Common Lisp LOOP and ITERATE

LOOP is about the shortest word you can get in the looping world (FOR is one letter shorter, I guess).

So in a language that claims itself to be all-about-dialects, it doesn't seem to make sense to make LOOP the dumbest iteration construct in the box.

In Ren-C REPEAT is arity-2, where the first parameter is a number of times the block as the second parameter should be invoked. This is what historical Redbol called LOOP.

So with that out of the way... we can think about LOOP as being something more on the scale of PARSE (UPARSE!) in which you can richly express your iteration intent.

An obvious place to look for inspiration for such a dialect is Common Lisp's LOOP. (There's also a kind of "LOOP-lite" called ITERATE)

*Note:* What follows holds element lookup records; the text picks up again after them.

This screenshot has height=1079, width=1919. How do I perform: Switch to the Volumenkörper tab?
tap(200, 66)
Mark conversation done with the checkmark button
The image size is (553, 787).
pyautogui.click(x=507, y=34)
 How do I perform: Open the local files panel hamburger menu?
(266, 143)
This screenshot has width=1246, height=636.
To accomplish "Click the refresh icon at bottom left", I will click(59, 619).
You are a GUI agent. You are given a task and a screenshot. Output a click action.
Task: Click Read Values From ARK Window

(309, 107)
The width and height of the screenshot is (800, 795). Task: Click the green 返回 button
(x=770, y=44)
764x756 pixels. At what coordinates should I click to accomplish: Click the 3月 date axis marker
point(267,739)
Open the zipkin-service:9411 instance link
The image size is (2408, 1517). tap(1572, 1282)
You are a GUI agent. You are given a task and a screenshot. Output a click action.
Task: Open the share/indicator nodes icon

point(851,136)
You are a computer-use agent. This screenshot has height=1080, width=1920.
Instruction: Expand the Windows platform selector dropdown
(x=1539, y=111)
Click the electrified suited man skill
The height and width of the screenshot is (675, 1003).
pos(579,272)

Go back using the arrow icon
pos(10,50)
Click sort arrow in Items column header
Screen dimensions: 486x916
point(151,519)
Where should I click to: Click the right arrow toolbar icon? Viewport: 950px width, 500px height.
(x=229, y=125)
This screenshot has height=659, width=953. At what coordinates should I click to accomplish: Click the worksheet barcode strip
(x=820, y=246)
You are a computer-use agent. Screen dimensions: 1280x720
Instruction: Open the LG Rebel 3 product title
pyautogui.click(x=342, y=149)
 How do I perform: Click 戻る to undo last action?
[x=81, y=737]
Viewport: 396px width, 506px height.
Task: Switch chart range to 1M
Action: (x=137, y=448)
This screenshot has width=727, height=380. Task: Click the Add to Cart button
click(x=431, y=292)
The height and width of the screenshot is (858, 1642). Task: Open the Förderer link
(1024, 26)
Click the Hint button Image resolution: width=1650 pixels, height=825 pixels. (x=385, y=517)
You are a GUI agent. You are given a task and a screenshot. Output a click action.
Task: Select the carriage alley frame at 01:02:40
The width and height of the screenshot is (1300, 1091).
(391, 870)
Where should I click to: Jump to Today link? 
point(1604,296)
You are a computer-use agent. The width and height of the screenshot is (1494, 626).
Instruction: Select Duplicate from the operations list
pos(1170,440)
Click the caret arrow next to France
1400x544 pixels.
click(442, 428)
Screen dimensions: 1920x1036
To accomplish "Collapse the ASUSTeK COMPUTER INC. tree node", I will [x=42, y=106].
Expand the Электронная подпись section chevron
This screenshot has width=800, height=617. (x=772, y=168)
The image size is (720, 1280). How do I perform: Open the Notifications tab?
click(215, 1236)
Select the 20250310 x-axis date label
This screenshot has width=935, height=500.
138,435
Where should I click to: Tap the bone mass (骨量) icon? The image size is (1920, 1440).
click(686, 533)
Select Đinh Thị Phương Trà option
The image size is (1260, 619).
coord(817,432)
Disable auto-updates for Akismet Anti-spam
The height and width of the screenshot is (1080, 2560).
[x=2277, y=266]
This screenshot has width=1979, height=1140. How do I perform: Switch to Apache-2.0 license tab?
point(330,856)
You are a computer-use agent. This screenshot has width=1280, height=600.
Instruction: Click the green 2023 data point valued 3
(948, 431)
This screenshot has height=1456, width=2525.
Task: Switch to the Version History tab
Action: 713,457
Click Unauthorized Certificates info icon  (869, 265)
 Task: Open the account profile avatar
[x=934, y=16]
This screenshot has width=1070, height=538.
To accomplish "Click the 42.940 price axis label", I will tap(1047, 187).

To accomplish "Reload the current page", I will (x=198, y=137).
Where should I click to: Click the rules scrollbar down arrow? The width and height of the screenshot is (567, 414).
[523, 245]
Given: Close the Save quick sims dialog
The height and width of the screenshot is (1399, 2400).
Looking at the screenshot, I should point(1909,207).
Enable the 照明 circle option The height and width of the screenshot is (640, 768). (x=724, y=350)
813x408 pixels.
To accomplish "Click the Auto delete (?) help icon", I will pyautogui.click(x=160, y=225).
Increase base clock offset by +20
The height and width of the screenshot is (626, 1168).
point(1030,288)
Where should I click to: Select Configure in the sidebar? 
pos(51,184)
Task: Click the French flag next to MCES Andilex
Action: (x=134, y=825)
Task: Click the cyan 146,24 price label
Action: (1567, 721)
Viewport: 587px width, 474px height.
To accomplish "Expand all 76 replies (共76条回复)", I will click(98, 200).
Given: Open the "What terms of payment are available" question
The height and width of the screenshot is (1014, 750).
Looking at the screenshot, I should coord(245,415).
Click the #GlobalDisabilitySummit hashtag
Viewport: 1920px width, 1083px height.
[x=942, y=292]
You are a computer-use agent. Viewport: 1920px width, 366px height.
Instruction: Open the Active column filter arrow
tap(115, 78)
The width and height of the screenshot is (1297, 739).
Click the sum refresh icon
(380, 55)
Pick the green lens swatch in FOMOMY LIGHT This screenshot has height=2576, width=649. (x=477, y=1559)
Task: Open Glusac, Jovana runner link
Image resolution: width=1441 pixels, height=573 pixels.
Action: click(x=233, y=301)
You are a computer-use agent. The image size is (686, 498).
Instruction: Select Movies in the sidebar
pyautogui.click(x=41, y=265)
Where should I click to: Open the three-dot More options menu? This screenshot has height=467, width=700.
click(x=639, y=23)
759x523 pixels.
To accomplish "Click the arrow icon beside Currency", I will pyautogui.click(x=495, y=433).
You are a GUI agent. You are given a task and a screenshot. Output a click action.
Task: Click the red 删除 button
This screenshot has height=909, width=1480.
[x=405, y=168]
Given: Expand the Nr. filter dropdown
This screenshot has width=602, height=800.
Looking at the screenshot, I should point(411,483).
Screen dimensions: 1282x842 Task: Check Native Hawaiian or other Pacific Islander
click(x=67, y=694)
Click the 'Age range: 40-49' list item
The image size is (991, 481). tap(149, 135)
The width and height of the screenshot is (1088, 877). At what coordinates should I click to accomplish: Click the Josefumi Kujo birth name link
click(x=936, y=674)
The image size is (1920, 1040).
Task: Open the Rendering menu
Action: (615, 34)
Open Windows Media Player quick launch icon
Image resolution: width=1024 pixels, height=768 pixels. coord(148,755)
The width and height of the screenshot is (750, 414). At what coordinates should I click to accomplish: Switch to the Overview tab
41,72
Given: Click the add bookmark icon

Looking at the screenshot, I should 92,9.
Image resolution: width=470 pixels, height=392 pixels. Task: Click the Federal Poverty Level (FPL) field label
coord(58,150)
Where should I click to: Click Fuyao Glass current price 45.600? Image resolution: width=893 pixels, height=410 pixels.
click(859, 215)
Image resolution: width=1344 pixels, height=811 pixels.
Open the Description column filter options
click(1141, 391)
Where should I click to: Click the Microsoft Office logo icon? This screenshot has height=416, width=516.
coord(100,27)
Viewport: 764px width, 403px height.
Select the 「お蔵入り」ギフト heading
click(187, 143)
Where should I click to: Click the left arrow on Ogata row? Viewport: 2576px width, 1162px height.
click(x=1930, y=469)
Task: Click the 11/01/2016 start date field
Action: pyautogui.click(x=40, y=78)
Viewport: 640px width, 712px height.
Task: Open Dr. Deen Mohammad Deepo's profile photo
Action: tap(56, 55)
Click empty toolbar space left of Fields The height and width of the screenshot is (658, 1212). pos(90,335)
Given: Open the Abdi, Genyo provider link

I've skimmed these things but never actually used them.

Clearly we have an advantage in expressivity due to having more parts in the box. But also, since we are oriented toward the visceral/extensible experience without much regard to performance, that could present some opportunities in clarity that they would not take.

Having built prototypes of SWITCH2 and DESTRUCTURE on top of UPARSE, I think it's past time to start prototyping what our take on LOOP might look like.

Anyone want to take a stab at designing it? I'd write it if there were a good examples of what it should look like.